Segment Start: Study material

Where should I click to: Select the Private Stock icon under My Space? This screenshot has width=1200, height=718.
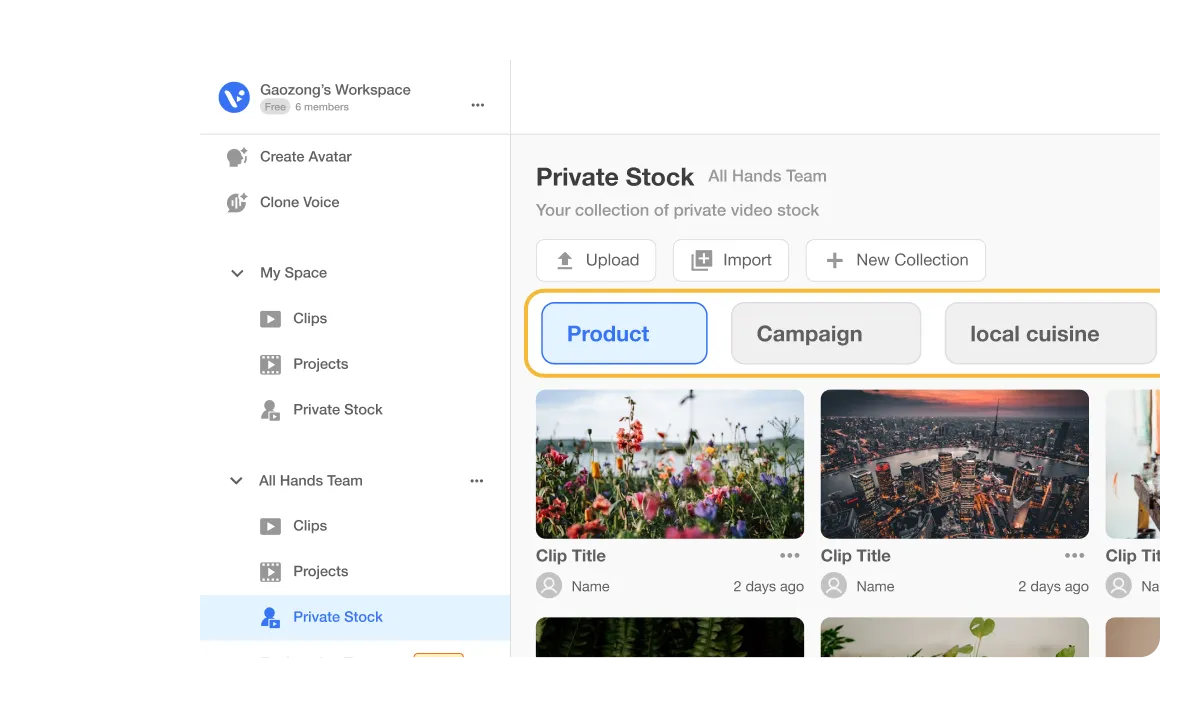point(269,409)
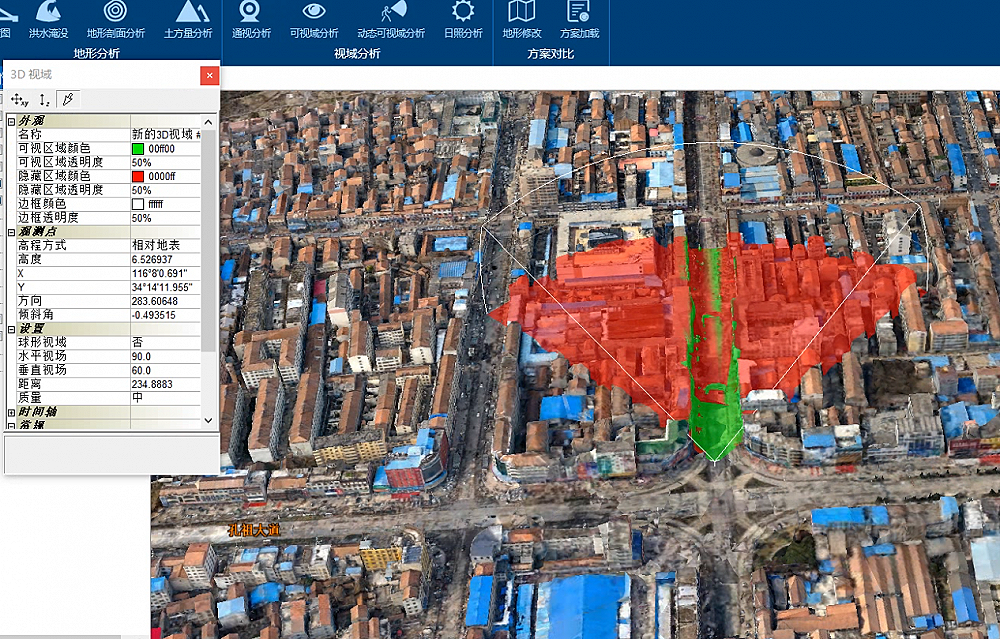This screenshot has height=639, width=1000.
Task: Launch the 地形剖面分析 terrain profile tool
Action: 115,20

Segment End: Study material

Your goal — All of the entries above are to be transcribed word for word, with no pictures included.

Solution to the exercise —
Where should I click to: Select the Private Stock icon under My Space? This screenshot has width=1200, height=718.
point(269,409)
This screenshot has height=639, width=1000.
Task: Launch the 地形剖面分析 terrain profile tool
Action: 115,20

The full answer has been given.